──────── Exercise material

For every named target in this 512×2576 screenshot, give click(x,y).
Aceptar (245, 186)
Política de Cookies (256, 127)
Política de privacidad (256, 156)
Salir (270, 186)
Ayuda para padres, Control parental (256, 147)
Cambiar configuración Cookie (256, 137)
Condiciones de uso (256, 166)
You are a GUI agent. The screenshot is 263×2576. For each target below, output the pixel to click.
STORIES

────────────────
──────── Exercise material

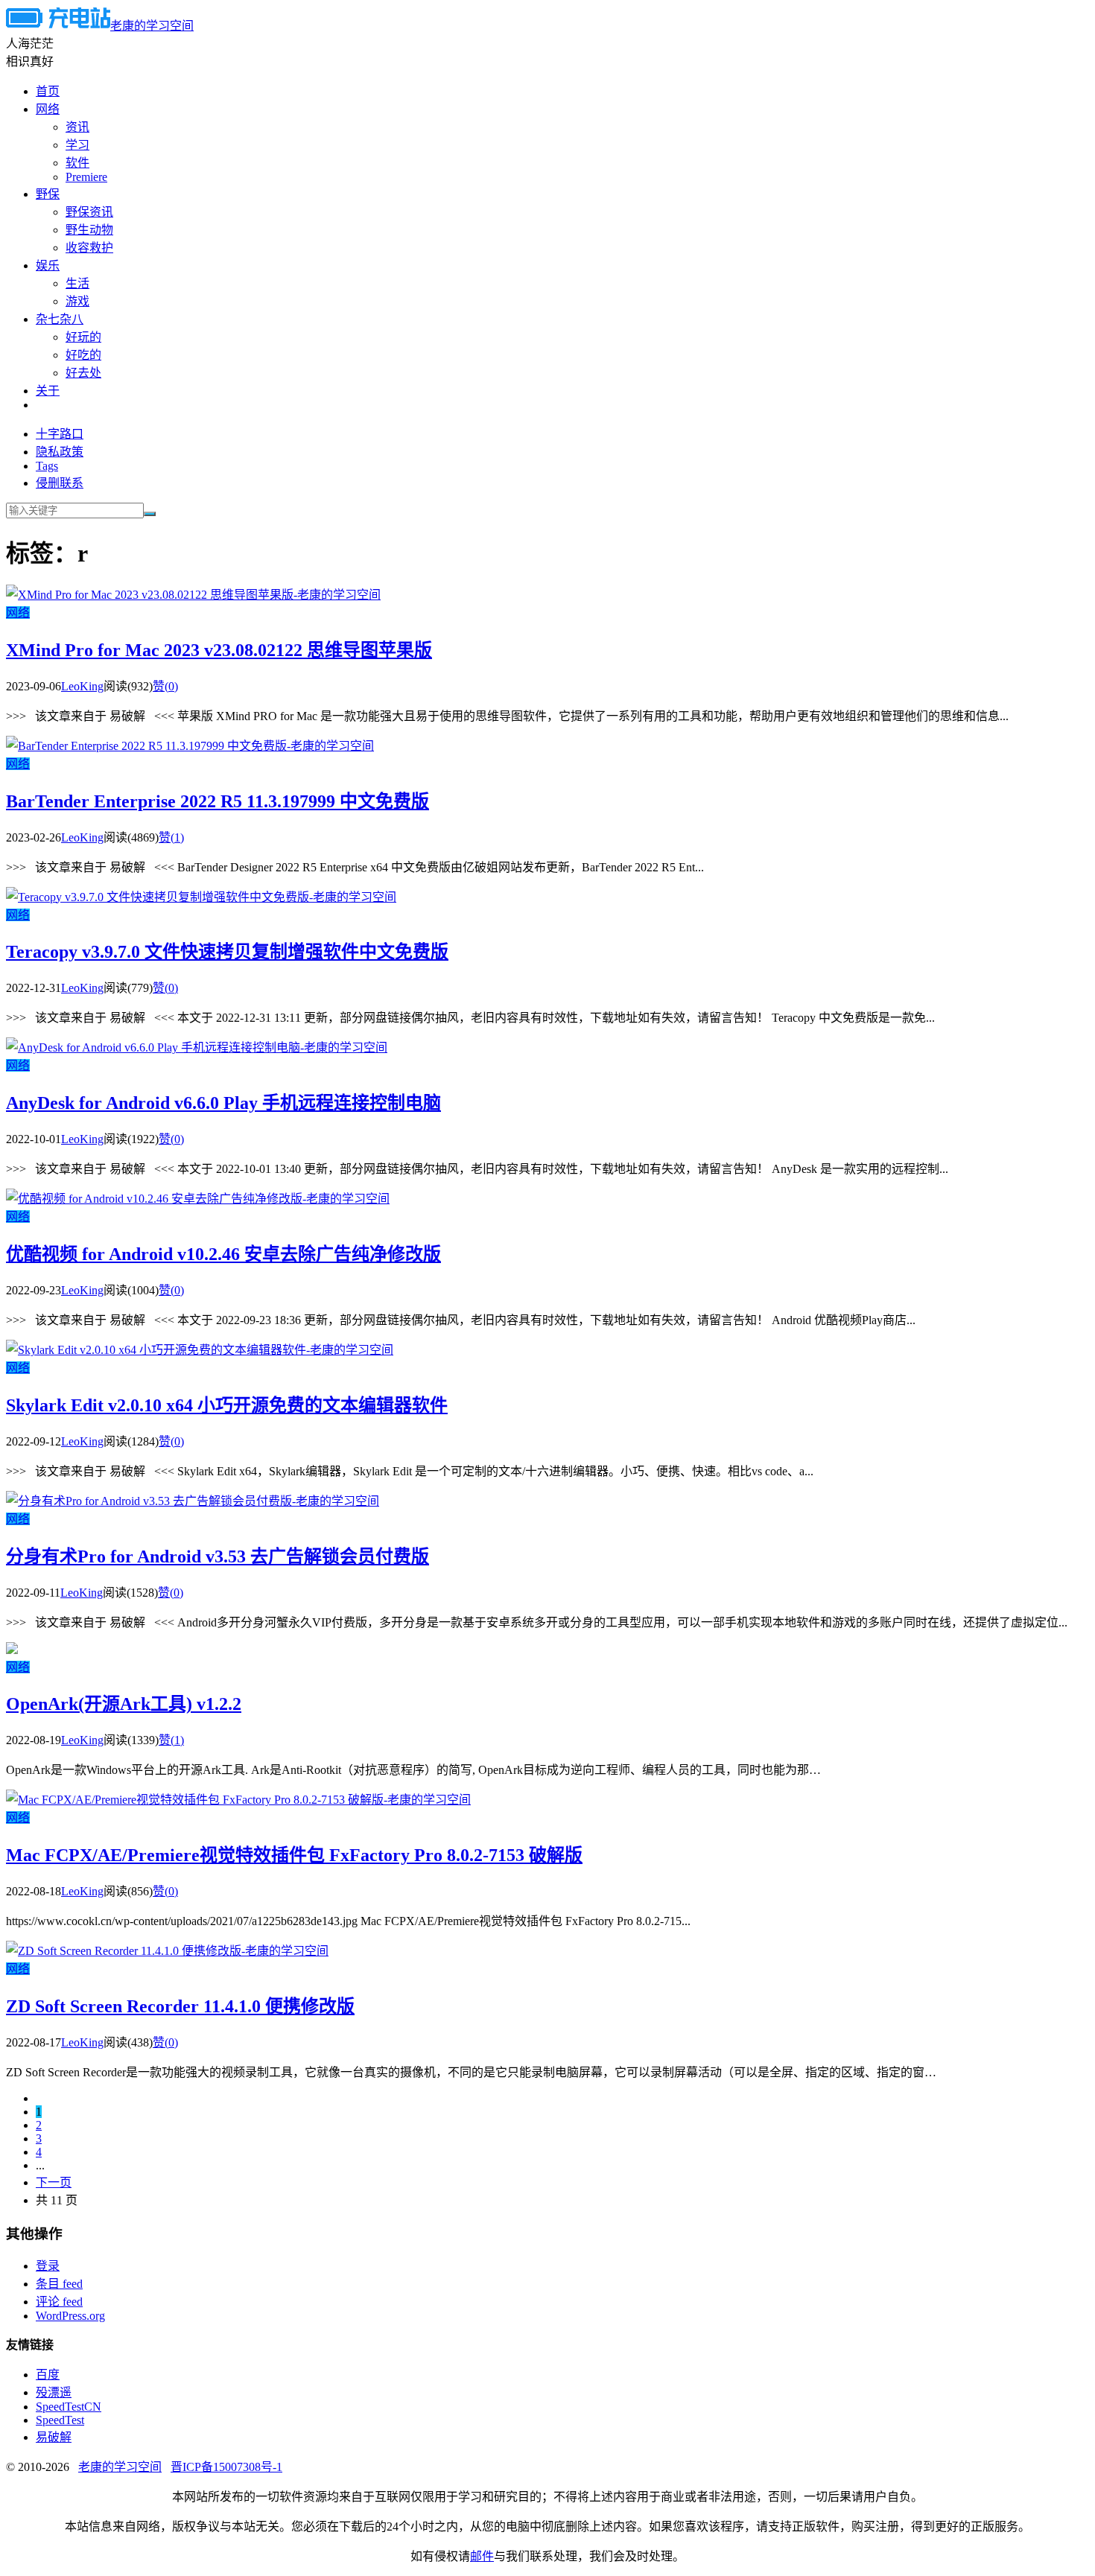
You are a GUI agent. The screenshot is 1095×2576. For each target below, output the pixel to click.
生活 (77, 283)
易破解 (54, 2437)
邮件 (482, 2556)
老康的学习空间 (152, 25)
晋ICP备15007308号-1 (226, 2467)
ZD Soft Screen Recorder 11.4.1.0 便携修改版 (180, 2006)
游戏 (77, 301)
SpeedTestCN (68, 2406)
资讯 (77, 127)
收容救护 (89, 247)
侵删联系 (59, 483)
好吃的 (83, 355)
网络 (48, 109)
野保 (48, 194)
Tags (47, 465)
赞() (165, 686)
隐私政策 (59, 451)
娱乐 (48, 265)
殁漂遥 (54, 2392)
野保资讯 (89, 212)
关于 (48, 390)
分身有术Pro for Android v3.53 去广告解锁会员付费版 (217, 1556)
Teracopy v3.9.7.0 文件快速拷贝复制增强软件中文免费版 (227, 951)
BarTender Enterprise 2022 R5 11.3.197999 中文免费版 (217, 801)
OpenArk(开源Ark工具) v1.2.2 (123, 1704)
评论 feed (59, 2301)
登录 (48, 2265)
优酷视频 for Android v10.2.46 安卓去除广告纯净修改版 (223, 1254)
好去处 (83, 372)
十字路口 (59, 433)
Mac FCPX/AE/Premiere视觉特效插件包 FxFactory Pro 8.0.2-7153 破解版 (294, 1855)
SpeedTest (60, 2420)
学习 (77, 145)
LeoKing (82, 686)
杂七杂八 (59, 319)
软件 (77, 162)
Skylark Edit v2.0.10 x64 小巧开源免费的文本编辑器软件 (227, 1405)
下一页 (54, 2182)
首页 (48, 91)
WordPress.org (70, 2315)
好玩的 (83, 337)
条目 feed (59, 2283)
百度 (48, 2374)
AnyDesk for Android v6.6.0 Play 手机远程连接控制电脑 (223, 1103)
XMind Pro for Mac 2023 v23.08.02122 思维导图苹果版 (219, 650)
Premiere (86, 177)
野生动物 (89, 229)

────────────────
──────── Exercise material

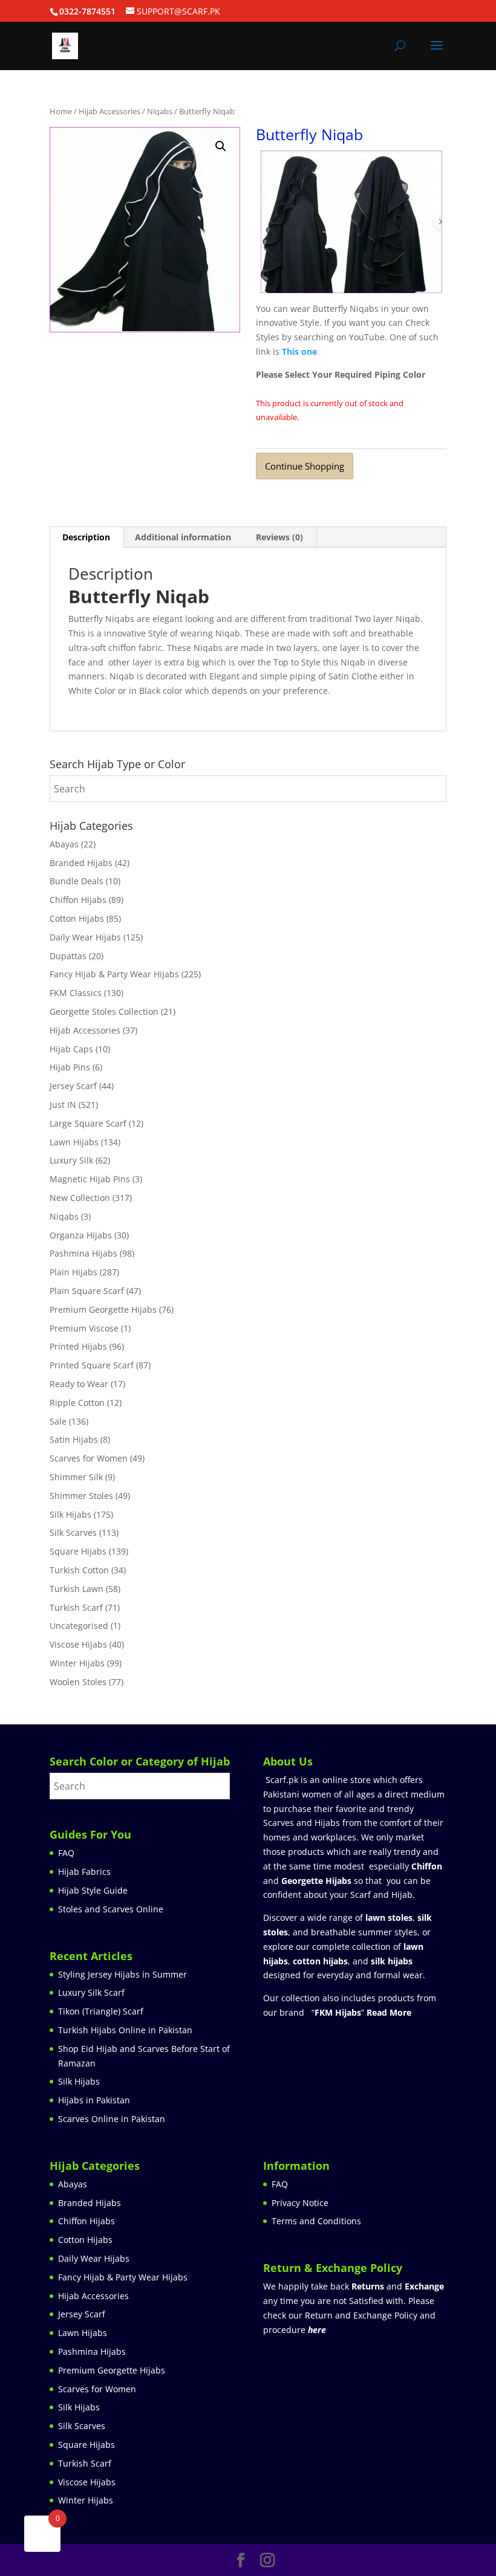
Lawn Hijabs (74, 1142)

────────────────

• _Action item_:
In the listing above, locate the line containing "百度 (48, 2374)" and the line containing "野生动物 (89, 229)". Transcribe those two lines and everything between them, exactly as written.

• _Answer to this task_:
百度 (48, 2374)
AnyDesk for Android v6.6.0 Play 手机远程连接控制电脑 (223, 1103)
XMind Pro for Mac 2023 v23.08.02122 思维导图苹果版 (219, 650)
Premiere (86, 177)
野生动物 (89, 229)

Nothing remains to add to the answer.